Your objective
Your output should contain every record, unchanged.

*** Input data Section Begins ***

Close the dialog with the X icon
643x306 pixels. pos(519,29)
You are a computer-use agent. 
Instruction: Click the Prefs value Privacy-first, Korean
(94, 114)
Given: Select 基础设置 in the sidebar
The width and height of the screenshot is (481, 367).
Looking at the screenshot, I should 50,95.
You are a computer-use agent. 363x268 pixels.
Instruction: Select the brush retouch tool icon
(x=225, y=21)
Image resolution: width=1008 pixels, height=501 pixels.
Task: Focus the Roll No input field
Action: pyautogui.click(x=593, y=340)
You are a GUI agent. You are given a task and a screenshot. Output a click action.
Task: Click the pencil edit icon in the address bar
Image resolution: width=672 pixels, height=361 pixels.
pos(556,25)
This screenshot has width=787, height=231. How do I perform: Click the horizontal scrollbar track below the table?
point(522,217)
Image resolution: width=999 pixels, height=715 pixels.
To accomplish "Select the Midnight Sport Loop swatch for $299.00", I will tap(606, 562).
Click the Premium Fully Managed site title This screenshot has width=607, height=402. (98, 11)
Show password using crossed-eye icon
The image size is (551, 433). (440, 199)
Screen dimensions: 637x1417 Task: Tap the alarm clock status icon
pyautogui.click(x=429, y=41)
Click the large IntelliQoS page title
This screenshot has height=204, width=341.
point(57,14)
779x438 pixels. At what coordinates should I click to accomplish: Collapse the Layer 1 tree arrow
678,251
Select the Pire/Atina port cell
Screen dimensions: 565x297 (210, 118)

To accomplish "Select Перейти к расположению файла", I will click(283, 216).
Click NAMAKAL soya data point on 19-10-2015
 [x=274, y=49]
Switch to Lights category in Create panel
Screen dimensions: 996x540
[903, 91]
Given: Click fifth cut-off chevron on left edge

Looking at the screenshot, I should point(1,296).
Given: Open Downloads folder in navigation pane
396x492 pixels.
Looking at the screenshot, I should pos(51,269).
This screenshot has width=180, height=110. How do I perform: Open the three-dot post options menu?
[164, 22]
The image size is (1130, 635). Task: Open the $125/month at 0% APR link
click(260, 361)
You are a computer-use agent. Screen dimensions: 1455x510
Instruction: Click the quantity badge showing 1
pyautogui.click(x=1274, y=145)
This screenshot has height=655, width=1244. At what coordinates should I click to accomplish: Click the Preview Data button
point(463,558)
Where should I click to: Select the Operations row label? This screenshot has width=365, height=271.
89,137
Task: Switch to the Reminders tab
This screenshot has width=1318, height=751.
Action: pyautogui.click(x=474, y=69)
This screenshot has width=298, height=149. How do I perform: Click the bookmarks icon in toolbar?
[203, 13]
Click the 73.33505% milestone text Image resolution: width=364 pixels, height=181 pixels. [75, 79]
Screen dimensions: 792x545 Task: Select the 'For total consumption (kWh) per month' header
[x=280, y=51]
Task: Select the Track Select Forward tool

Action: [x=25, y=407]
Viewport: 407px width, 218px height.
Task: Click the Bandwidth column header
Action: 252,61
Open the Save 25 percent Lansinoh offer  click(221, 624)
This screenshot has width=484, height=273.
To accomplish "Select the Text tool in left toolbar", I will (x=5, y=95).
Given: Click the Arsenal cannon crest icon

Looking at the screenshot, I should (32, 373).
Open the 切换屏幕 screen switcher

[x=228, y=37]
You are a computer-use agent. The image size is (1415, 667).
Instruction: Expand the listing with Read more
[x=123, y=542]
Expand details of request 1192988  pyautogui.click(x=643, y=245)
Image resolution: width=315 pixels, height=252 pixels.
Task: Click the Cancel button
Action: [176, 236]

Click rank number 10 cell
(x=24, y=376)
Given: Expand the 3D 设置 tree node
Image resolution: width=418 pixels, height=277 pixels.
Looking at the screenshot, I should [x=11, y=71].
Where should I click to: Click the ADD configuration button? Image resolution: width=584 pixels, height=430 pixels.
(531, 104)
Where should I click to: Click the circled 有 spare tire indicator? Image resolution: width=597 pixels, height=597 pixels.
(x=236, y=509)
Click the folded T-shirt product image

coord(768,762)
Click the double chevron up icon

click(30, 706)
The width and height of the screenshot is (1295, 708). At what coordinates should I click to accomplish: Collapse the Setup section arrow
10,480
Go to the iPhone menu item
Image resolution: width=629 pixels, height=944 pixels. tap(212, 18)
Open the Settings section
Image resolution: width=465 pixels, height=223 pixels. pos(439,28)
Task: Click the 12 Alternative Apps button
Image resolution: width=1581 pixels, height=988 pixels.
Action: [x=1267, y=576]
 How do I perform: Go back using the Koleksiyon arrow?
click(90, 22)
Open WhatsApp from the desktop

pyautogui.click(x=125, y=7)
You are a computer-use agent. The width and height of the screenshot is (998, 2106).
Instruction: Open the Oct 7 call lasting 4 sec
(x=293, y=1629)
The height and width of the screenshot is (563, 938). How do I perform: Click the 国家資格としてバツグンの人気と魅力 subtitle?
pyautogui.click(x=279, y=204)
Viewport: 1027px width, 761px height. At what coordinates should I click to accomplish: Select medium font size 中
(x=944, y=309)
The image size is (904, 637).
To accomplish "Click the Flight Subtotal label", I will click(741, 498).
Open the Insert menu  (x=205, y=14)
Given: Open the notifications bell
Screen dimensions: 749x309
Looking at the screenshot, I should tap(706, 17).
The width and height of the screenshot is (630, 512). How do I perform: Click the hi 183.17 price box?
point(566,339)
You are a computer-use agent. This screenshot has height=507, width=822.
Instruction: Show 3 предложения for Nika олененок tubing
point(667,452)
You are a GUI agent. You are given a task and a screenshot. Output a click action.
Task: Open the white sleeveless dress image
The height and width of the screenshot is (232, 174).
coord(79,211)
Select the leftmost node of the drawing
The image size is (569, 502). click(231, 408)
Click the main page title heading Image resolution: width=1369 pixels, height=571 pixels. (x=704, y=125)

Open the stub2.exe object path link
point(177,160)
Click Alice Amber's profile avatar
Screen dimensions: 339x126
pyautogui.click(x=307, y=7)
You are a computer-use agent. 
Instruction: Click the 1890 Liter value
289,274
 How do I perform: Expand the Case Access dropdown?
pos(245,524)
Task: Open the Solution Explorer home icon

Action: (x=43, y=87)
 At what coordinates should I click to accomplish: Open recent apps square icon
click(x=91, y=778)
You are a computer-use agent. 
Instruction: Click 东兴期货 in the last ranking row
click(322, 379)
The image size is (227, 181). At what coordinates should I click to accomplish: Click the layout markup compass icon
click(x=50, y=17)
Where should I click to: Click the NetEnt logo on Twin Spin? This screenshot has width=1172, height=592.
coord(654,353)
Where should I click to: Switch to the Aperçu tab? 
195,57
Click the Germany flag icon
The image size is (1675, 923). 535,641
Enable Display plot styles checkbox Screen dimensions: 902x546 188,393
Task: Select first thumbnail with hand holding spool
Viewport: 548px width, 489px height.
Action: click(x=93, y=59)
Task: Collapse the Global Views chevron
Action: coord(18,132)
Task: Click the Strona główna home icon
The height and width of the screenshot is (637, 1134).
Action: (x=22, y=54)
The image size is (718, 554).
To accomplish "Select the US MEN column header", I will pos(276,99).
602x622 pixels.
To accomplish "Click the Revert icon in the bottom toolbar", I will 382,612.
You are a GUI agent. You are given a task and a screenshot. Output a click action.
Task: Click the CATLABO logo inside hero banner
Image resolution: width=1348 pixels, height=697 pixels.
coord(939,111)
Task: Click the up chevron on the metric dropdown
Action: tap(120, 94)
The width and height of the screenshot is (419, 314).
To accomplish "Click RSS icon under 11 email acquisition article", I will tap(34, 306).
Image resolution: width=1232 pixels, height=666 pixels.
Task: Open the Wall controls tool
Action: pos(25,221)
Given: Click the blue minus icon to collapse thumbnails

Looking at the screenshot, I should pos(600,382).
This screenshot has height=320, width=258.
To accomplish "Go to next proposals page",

*** Input data Section Ends ***

Answer space
Close the dialog with the X icon
643x306 pixels. pos(519,29)
You are a computer-use agent. 
Instruction: Click the Prefs value Privacy-first, Korean
(94, 114)
Given: Select 基础设置 in the sidebar
The width and height of the screenshot is (481, 367).
Looking at the screenshot, I should 50,95.
You are a computer-use agent. 363x268 pixels.
Instruction: Select the brush retouch tool icon
(x=225, y=21)
Image resolution: width=1008 pixels, height=501 pixels.
Task: Focus the Roll No input field
Action: pyautogui.click(x=593, y=340)
You are a GUI agent. You are given a task and a screenshot. Output a click action.
Task: Click the pencil edit icon in the address bar
Image resolution: width=672 pixels, height=361 pixels.
pos(556,25)
This screenshot has width=787, height=231. How do I perform: Click the horizontal scrollbar track below the table?
point(522,217)
Image resolution: width=999 pixels, height=715 pixels.
To accomplish "Select the Midnight Sport Loop swatch for $299.00", I will tap(606, 562).
Click the Premium Fully Managed site title This screenshot has width=607, height=402. (98, 11)
Show password using crossed-eye icon
The image size is (551, 433). (440, 199)
Screen dimensions: 637x1417 Task: Tap the alarm clock status icon
pyautogui.click(x=429, y=41)
Click the large IntelliQoS page title
This screenshot has height=204, width=341.
point(57,14)
779x438 pixels. At what coordinates should I click to accomplish: Collapse the Layer 1 tree arrow
678,251
Select the Pire/Atina port cell
Screen dimensions: 565x297 (210, 118)

To accomplish "Select Перейти к расположению файла", I will click(283, 216).
Click NAMAKAL soya data point on 19-10-2015
 [x=274, y=49]
Switch to Lights category in Create panel
Screen dimensions: 996x540
[903, 91]
Given: Click fifth cut-off chevron on left edge

Looking at the screenshot, I should point(1,296).
Given: Open Downloads folder in navigation pane
396x492 pixels.
Looking at the screenshot, I should pos(51,269).
This screenshot has width=180, height=110. How do I perform: Open the three-dot post options menu?
[164, 22]
The image size is (1130, 635). Task: Open the $125/month at 0% APR link
click(260, 361)
You are a computer-use agent. Screen dimensions: 1455x510
Instruction: Click the quantity badge showing 1
pyautogui.click(x=1274, y=145)
This screenshot has height=655, width=1244. At what coordinates should I click to accomplish: Click the Preview Data button
point(463,558)
Where should I click to: Select the Operations row label? This screenshot has width=365, height=271.
89,137
Task: Switch to the Reminders tab
This screenshot has width=1318, height=751.
Action: pyautogui.click(x=474, y=69)
This screenshot has width=298, height=149. How do I perform: Click the bookmarks icon in toolbar?
[203, 13]
Click the 73.33505% milestone text Image resolution: width=364 pixels, height=181 pixels. [75, 79]
Screen dimensions: 792x545 Task: Select the 'For total consumption (kWh) per month' header
[x=280, y=51]
Task: Select the Track Select Forward tool

Action: [x=25, y=407]
Viewport: 407px width, 218px height.
Task: Click the Bandwidth column header
Action: 252,61
Open the Save 25 percent Lansinoh offer  click(221, 624)
This screenshot has width=484, height=273.
To accomplish "Select the Text tool in left toolbar", I will (x=5, y=95).
Given: Click the Arsenal cannon crest icon

Looking at the screenshot, I should (32, 373).
Open the 切换屏幕 screen switcher

[x=228, y=37]
You are a computer-use agent. The image size is (1415, 667).
Instruction: Expand the listing with Read more
[x=123, y=542]
Expand details of request 1192988  pyautogui.click(x=643, y=245)
Image resolution: width=315 pixels, height=252 pixels.
Task: Click the Cancel button
Action: [176, 236]

Click rank number 10 cell
(x=24, y=376)
Given: Expand the 3D 设置 tree node
Image resolution: width=418 pixels, height=277 pixels.
Looking at the screenshot, I should [x=11, y=71].
Where should I click to: Click the ADD configuration button? Image resolution: width=584 pixels, height=430 pixels.
(531, 104)
Where should I click to: Click the circled 有 spare tire indicator? Image resolution: width=597 pixels, height=597 pixels.
(x=236, y=509)
Click the folded T-shirt product image

coord(768,762)
Click the double chevron up icon

click(30, 706)
The width and height of the screenshot is (1295, 708). At what coordinates should I click to accomplish: Collapse the Setup section arrow
10,480
Go to the iPhone menu item
Image resolution: width=629 pixels, height=944 pixels. tap(212, 18)
Open the Settings section
Image resolution: width=465 pixels, height=223 pixels. pos(439,28)
Task: Click the 12 Alternative Apps button
Image resolution: width=1581 pixels, height=988 pixels.
Action: [x=1267, y=576]
 How do I perform: Go back using the Koleksiyon arrow?
click(90, 22)
Open WhatsApp from the desktop

pyautogui.click(x=125, y=7)
You are a computer-use agent. The width and height of the screenshot is (998, 2106).
Instruction: Open the Oct 7 call lasting 4 sec
(x=293, y=1629)
The height and width of the screenshot is (563, 938). How do I perform: Click the 国家資格としてバツグンの人気と魅力 subtitle?
pyautogui.click(x=279, y=204)
Viewport: 1027px width, 761px height. At what coordinates should I click to accomplish: Select medium font size 中
(x=944, y=309)
The image size is (904, 637).
To accomplish "Click the Flight Subtotal label", I will click(741, 498).
Open the Insert menu  (x=205, y=14)
Given: Open the notifications bell
Screen dimensions: 749x309
Looking at the screenshot, I should tap(706, 17).
The width and height of the screenshot is (630, 512). How do I perform: Click the hi 183.17 price box?
point(566,339)
You are a computer-use agent. This screenshot has height=507, width=822.
Instruction: Show 3 предложения for Nika олененок tubing
point(667,452)
You are a GUI agent. You are given a task and a screenshot. Output a click action.
Task: Open the white sleeveless dress image
The height and width of the screenshot is (232, 174).
coord(79,211)
Select the leftmost node of the drawing
The image size is (569, 502). click(231, 408)
Click the main page title heading Image resolution: width=1369 pixels, height=571 pixels. (x=704, y=125)

Open the stub2.exe object path link
point(177,160)
Click Alice Amber's profile avatar
Screen dimensions: 339x126
pyautogui.click(x=307, y=7)
You are a computer-use agent. 
Instruction: Click the 1890 Liter value
289,274
 How do I perform: Expand the Case Access dropdown?
pos(245,524)
Task: Open the Solution Explorer home icon

Action: (x=43, y=87)
 At what coordinates should I click to accomplish: Open recent apps square icon
click(x=91, y=778)
You are a computer-use agent. 
Instruction: Click 东兴期货 in the last ranking row
click(322, 379)
The image size is (227, 181). At what coordinates should I click to accomplish: Click the layout markup compass icon
click(x=50, y=17)
Where should I click to: Click the NetEnt logo on Twin Spin? This screenshot has width=1172, height=592.
coord(654,353)
Where should I click to: Switch to the Aperçu tab? 
195,57
Click the Germany flag icon
The image size is (1675, 923). 535,641
Enable Display plot styles checkbox Screen dimensions: 902x546 188,393
Task: Select first thumbnail with hand holding spool
Viewport: 548px width, 489px height.
Action: click(x=93, y=59)
Task: Collapse the Global Views chevron
Action: coord(18,132)
Task: Click the Strona główna home icon
The height and width of the screenshot is (637, 1134).
Action: (x=22, y=54)
The image size is (718, 554).
To accomplish "Select the US MEN column header", I will pos(276,99).
602x622 pixels.
To accomplish "Click the Revert icon in the bottom toolbar", I will 382,612.
You are a GUI agent. You are given a task and a screenshot. Output a click action.
Task: Click the CATLABO logo inside hero banner
Image resolution: width=1348 pixels, height=697 pixels.
coord(939,111)
Task: Click the up chevron on the metric dropdown
Action: tap(120, 94)
The width and height of the screenshot is (419, 314).
To accomplish "Click RSS icon under 11 email acquisition article", I will tap(34, 306).
Image resolution: width=1232 pixels, height=666 pixels.
Task: Open the Wall controls tool
Action: pos(25,221)
Given: Click the blue minus icon to collapse thumbnails

Looking at the screenshot, I should pos(600,382).
This screenshot has height=320, width=258.
To accomplish "Go to next proposals page",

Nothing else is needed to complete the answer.